▶ [Your tasks]
**A)** List the care settings that the article on suicide risk in research participants names as places where suicide screening tools are widely available for patients.
**B)** According to the article on suicide risk in research participants, where does suicide rank among causes of death for all ages in the U.S.?
**C)** Based on the article on suicide risk in research participants, answer yes or no for each statement, quoting the words that decide it:
(i) Susan Dunn is an associate professor with the University of Illinois at Chicago College of Nursing.
(ii) The paper appeared in the March edition of Nursing Research.
(iii) Dunn's study funded by the National Institutes of Health concerns hopelessness in cardiac patients.
::: Exercise text :::
Suicide Risk Can be Identified and Managed in Research Study Participants

What should researchers do if they encounter a study participant who reports suicidal thoughts? Susan Dunn, an associate professor with the University of Illinois at Chicago College of Nursing, explores this question as lead author of a paper published in the January/February edition of Nursing Research.

Suicide is ranked as the 10th leading cause of death for all ages in the U.S., and can be identified through clinical research, according to the paper. Although suicide screening tools are widely available for patients in emergency, hospital, and primary care settings and have been used in research, there is a “significant gap” in the availability of published suicide risk management protocols for use in research studies, the authors wrote.

Because of this, Dunn, who is conducting a study funded by the National Institutes of Health on hopelessness in cardiac patients, says she developed a protocol “from the ground up” to identify, measure, and act on suicidal ideation expressed by study participants. The safety of participants is essential in research, and staff administering studies must be prepared to evaluate and act on suicidal signals from patients, the paper’s authors wrote.
::: Provided data :::
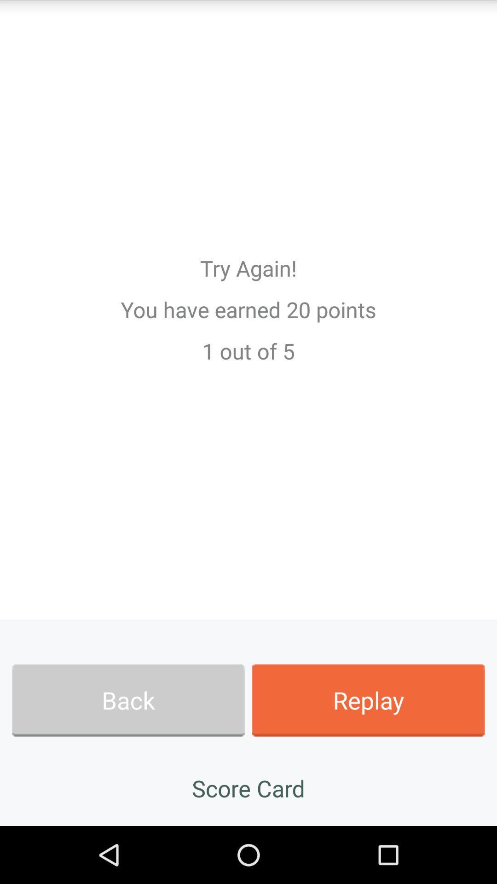 The height and width of the screenshot is (884, 497). Describe the element at coordinates (128, 700) in the screenshot. I see `the icon below 1 out of icon` at that location.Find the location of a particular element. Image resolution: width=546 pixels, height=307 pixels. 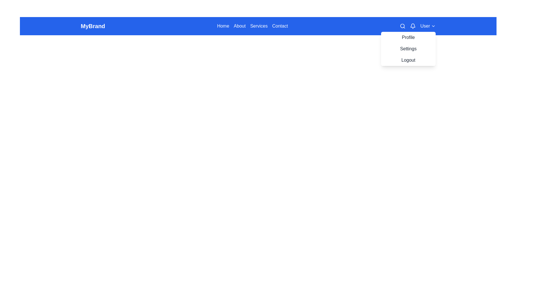

the 'Logout' link in the dropdown menu under the 'User' menu located at the top-right corner of the page to log out is located at coordinates (408, 60).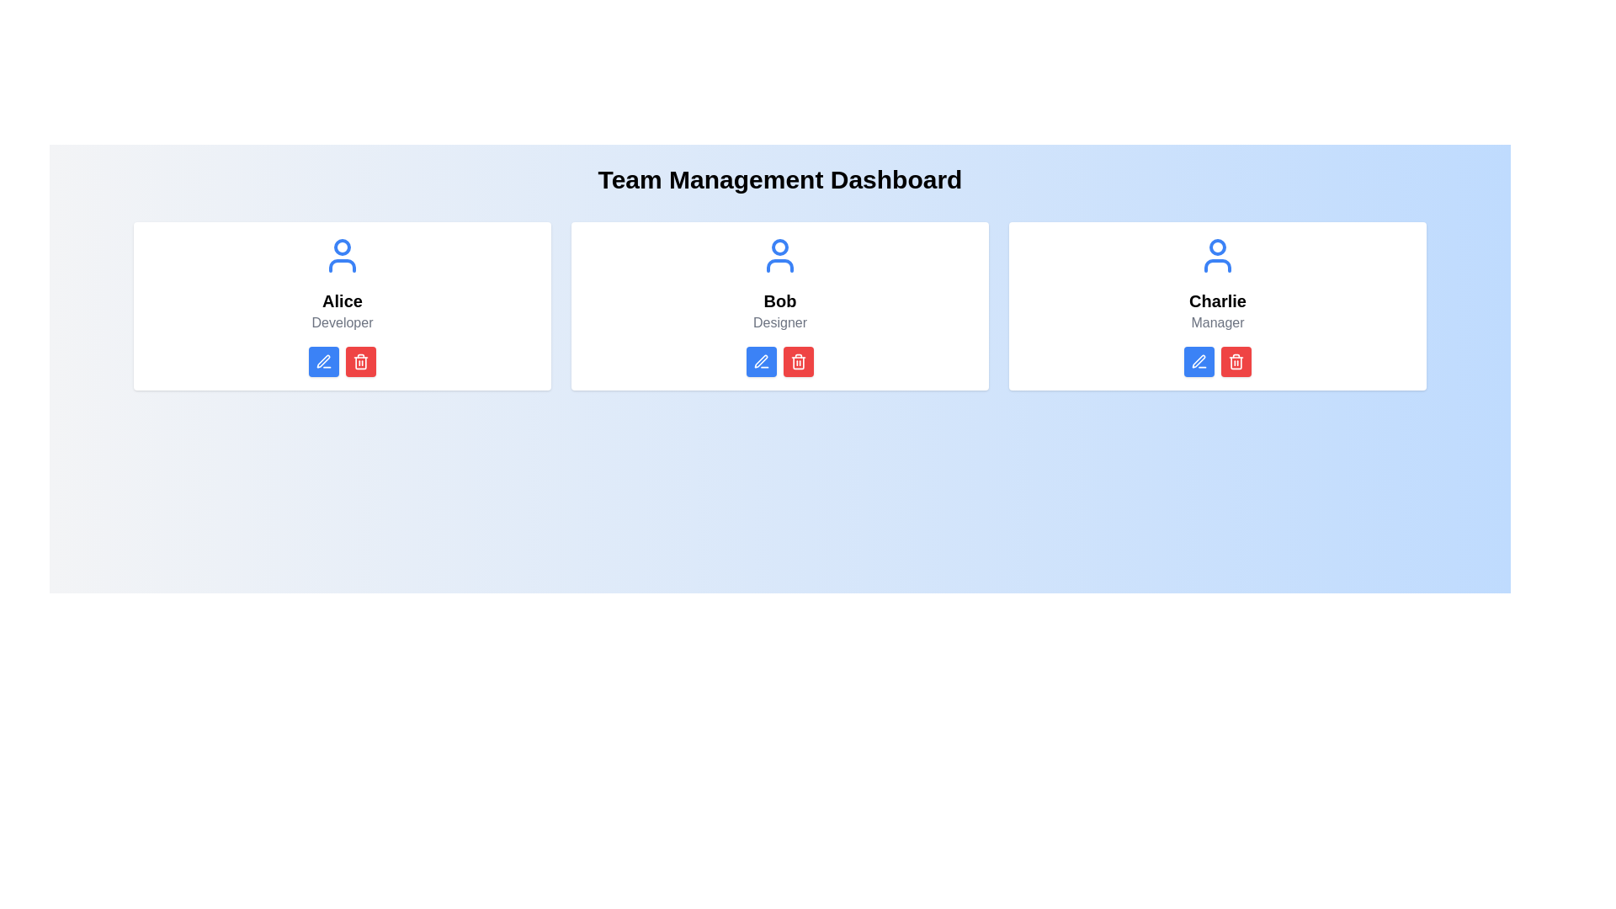 Image resolution: width=1616 pixels, height=909 pixels. I want to click on the SVG shape representing the head of the user avatar icon in the dashboard labeled 'Bob Designer', so click(779, 247).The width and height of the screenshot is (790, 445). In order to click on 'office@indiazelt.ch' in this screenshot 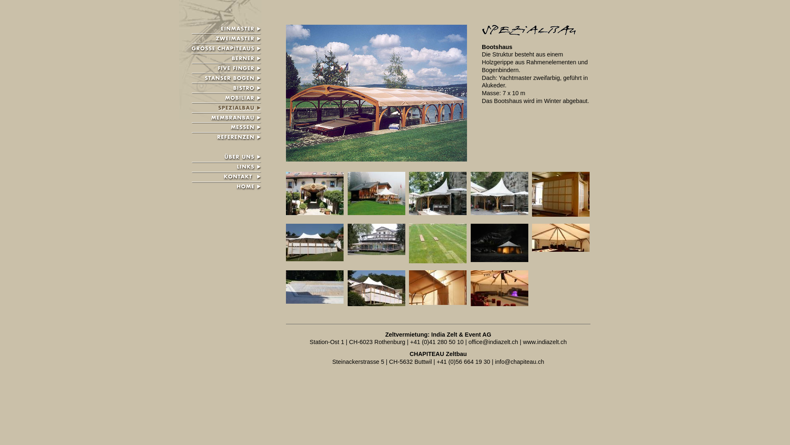, I will do `click(494, 341)`.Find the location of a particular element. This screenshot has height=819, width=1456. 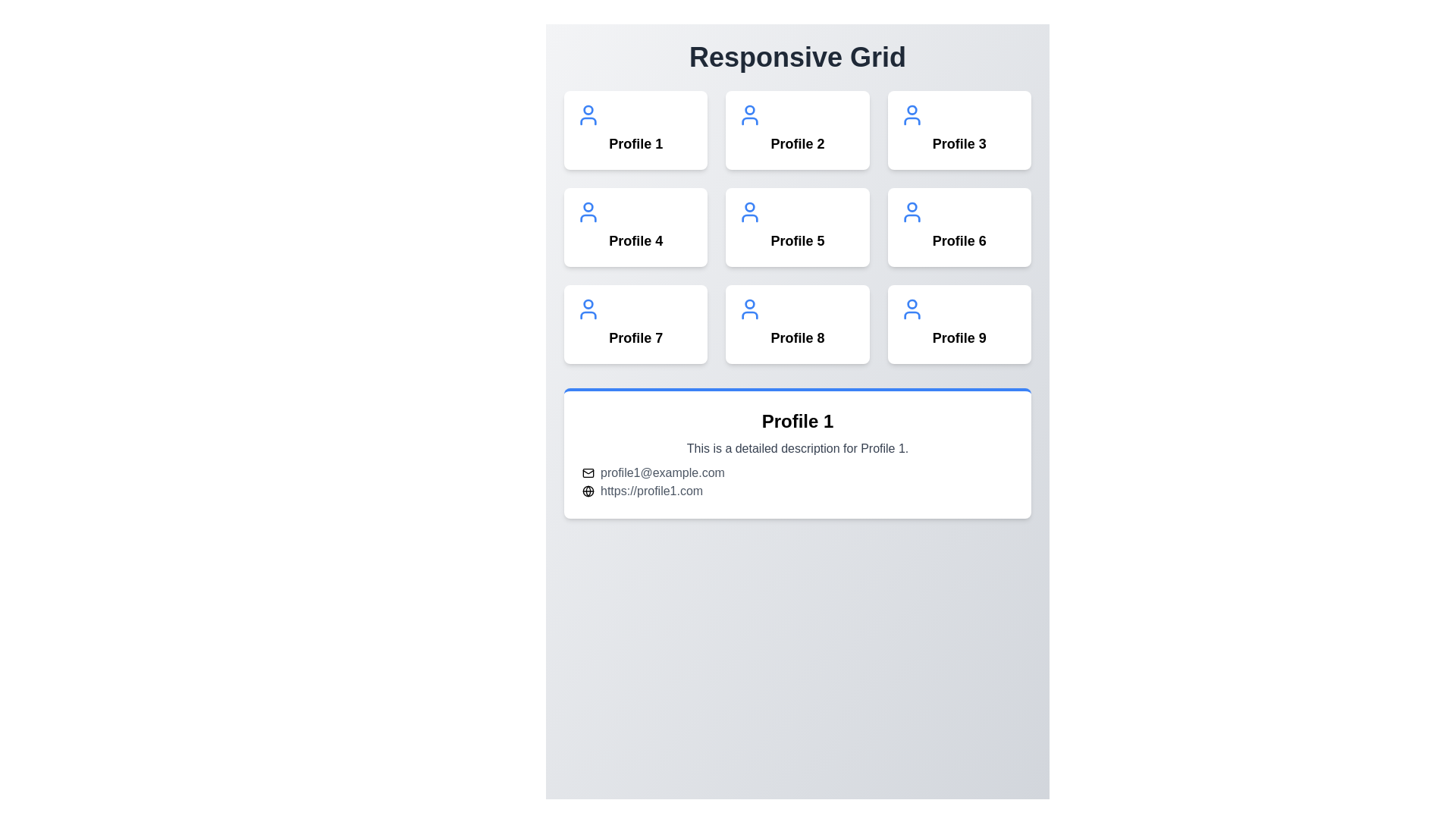

the user icon, which is a blue circular figure representing a person, located at the top-left corner of the 'Profile 1' card is located at coordinates (588, 114).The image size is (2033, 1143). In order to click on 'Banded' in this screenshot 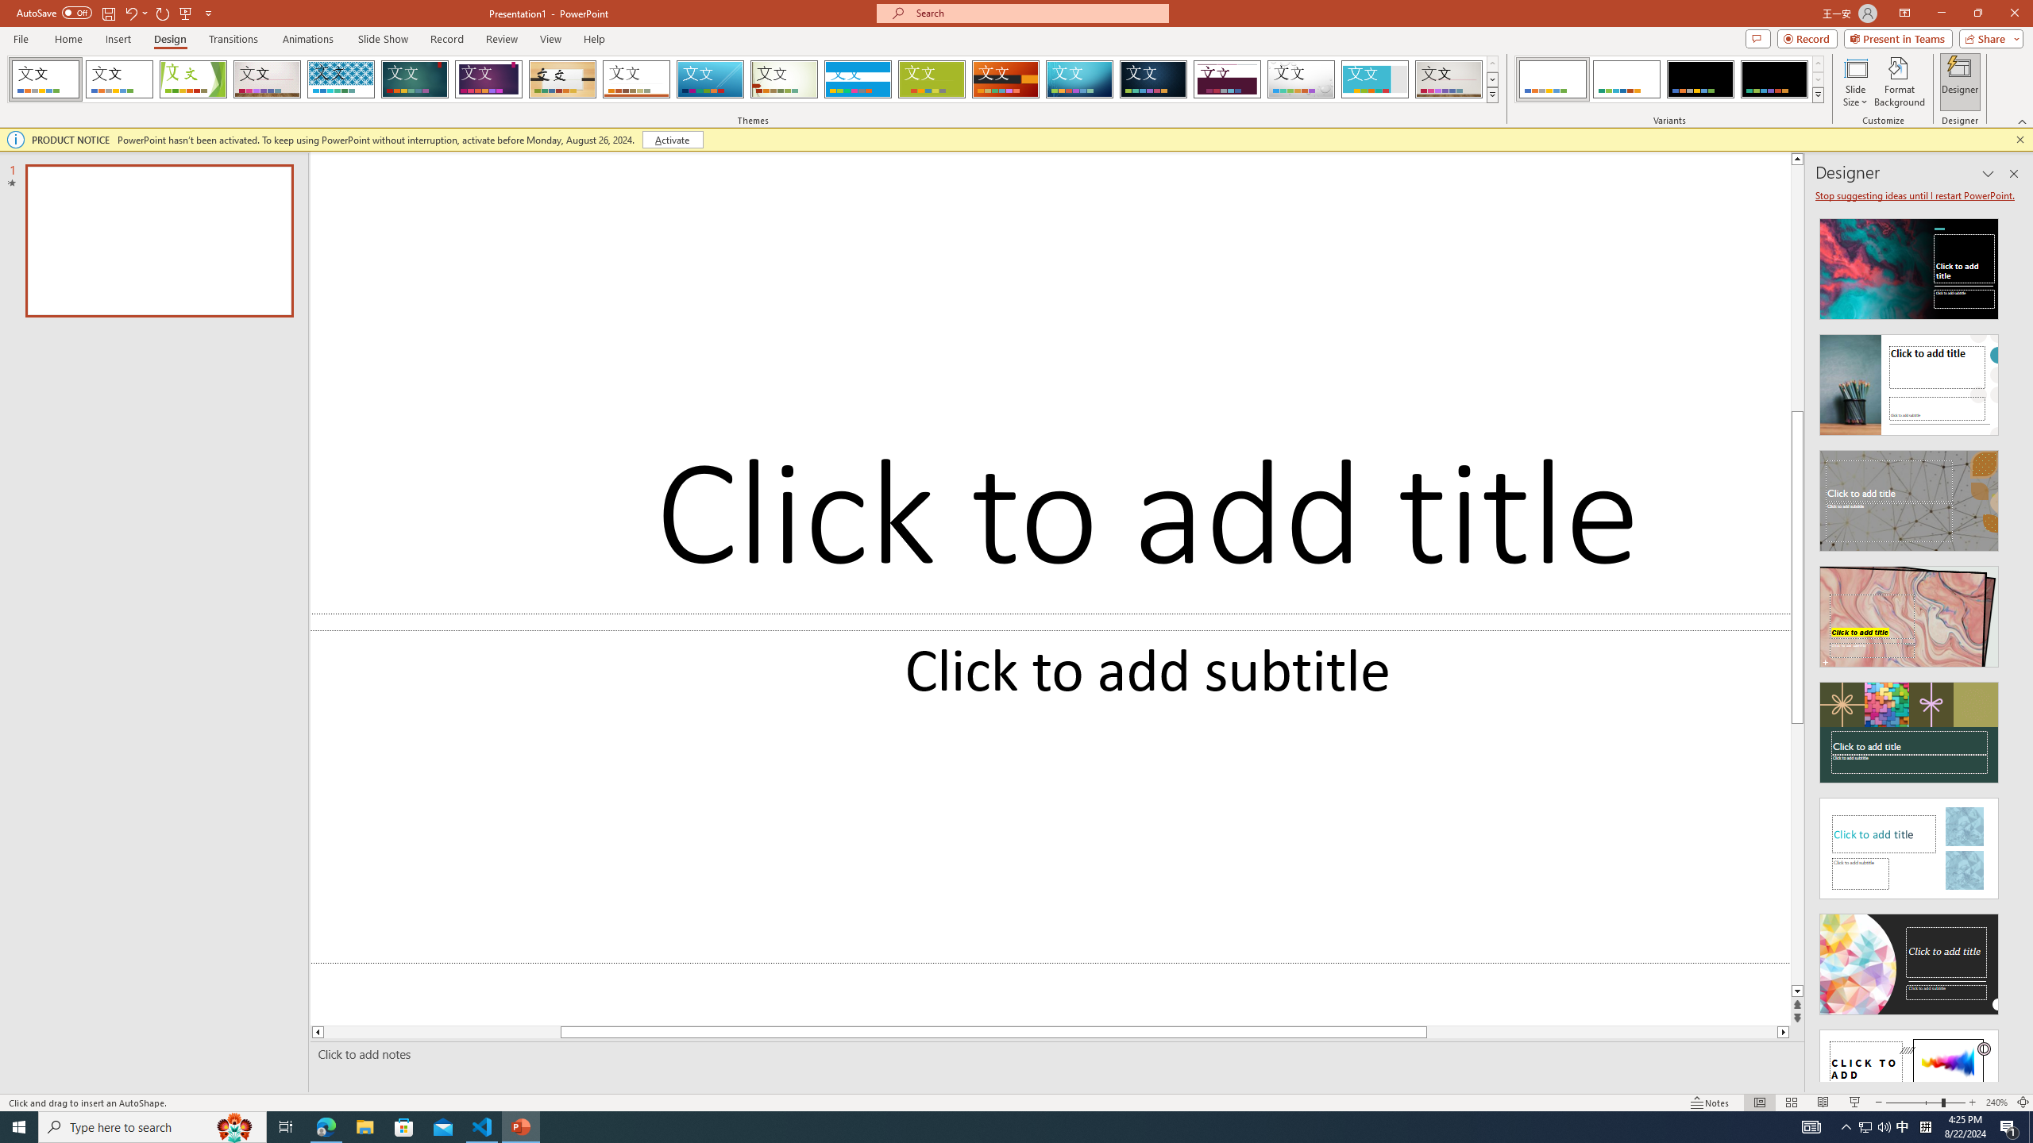, I will do `click(858, 79)`. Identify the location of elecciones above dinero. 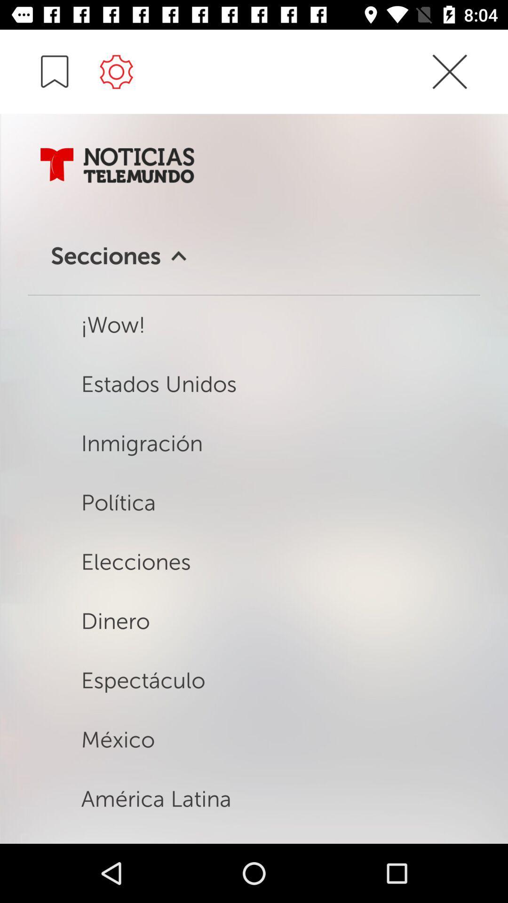
(181, 550). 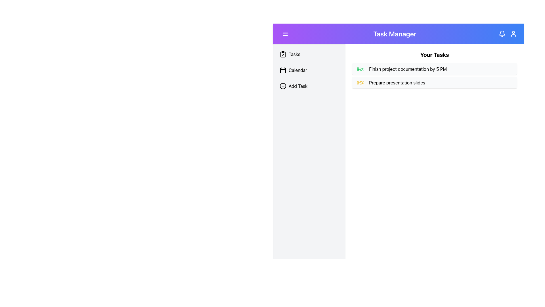 I want to click on the green circular bullet point indicating a completed task preceding the text 'Finish project documentation by 5 PM' in the task list, so click(x=360, y=69).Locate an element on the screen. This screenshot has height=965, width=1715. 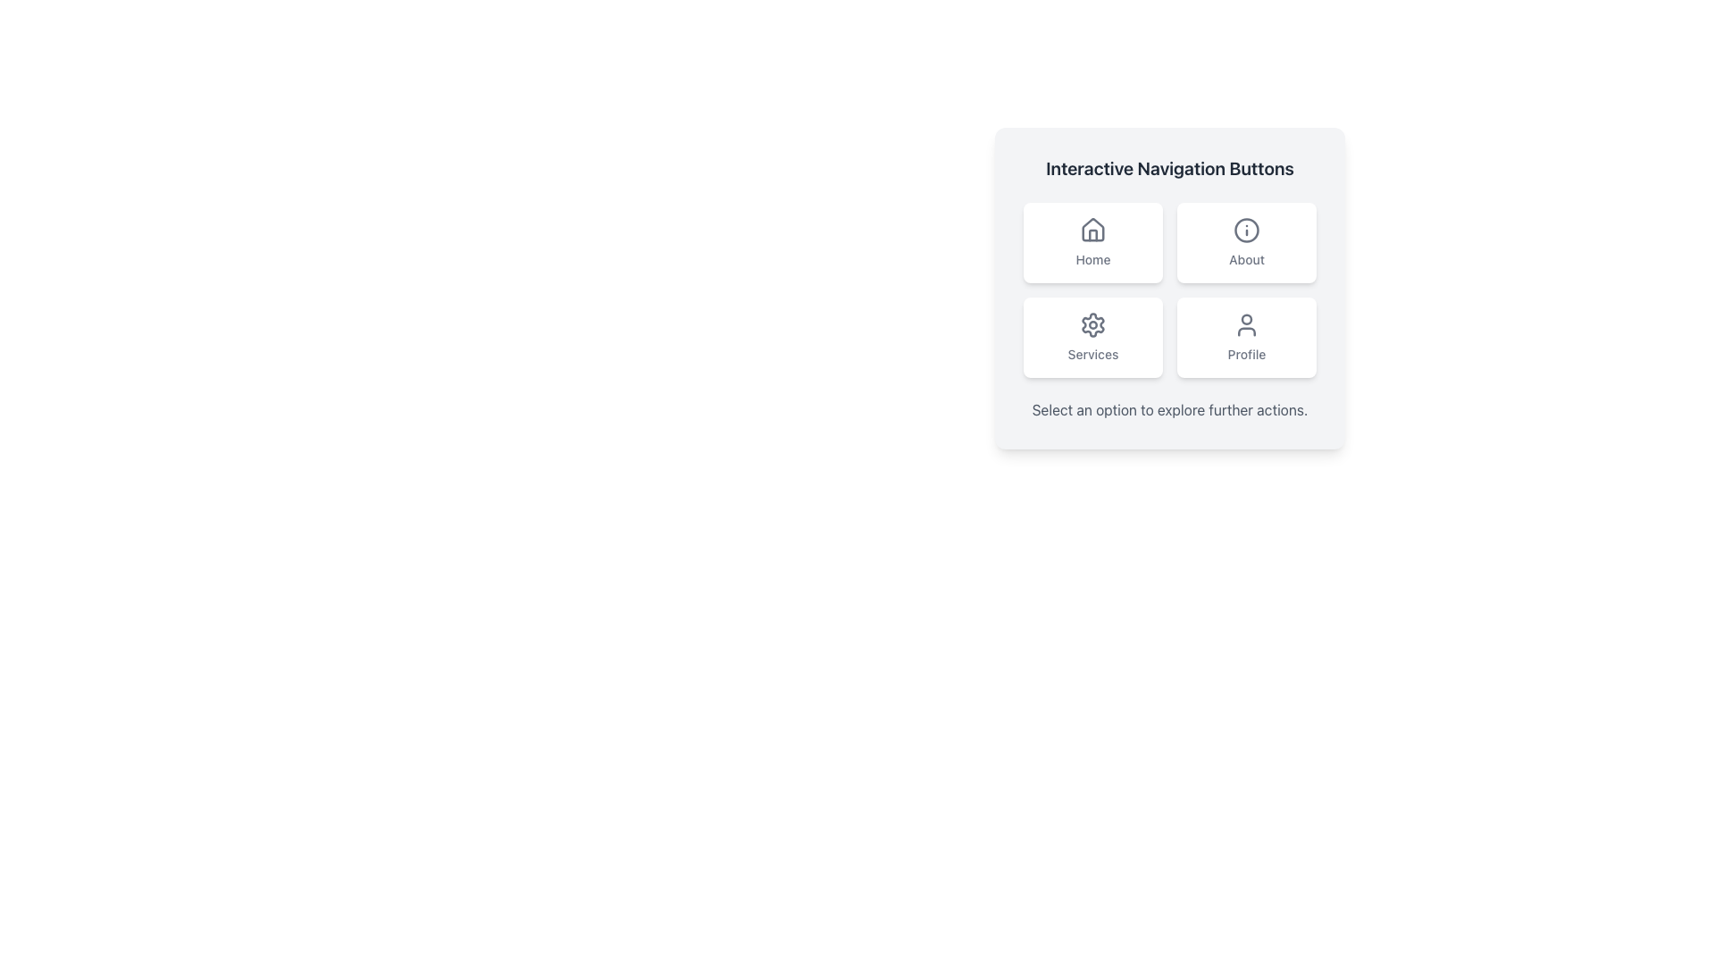
the static informational message located below the grid of buttons labeled 'Home', 'About', 'Services', and 'Profile', which guides users to choose an option to proceed is located at coordinates (1170, 410).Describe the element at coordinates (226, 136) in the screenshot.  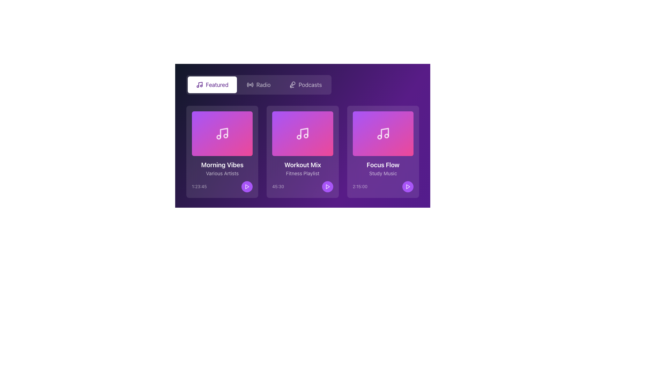
I see `the small decorative SVG circle located at the top-right corner of the musical note icon within the 'Morning Vibes' card` at that location.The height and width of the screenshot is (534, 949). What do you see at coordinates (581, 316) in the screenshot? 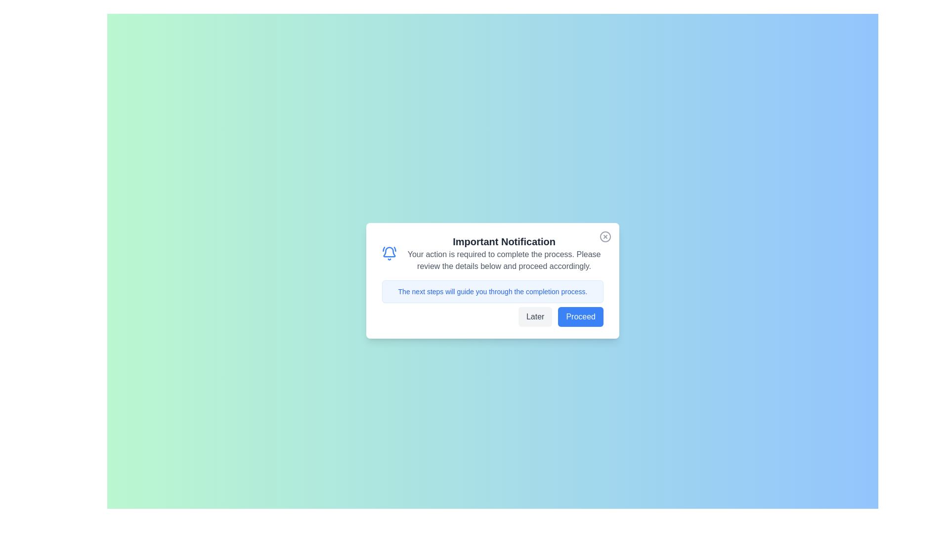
:::
▶ [Task results]
**A)** Emergency, hospital, and primary care settings.

**B)** It is the 10th leading cause of death.

**C)**
(i) Yes: "Susan Dunn, an associate professor with the University of Illinois at Chicago College of Nursing"
(ii) No: "published in the January/February edition of Nursing Research"
(iii) Yes: "a study funded by the National Institutes of Health on hopelessness in cardiac patients"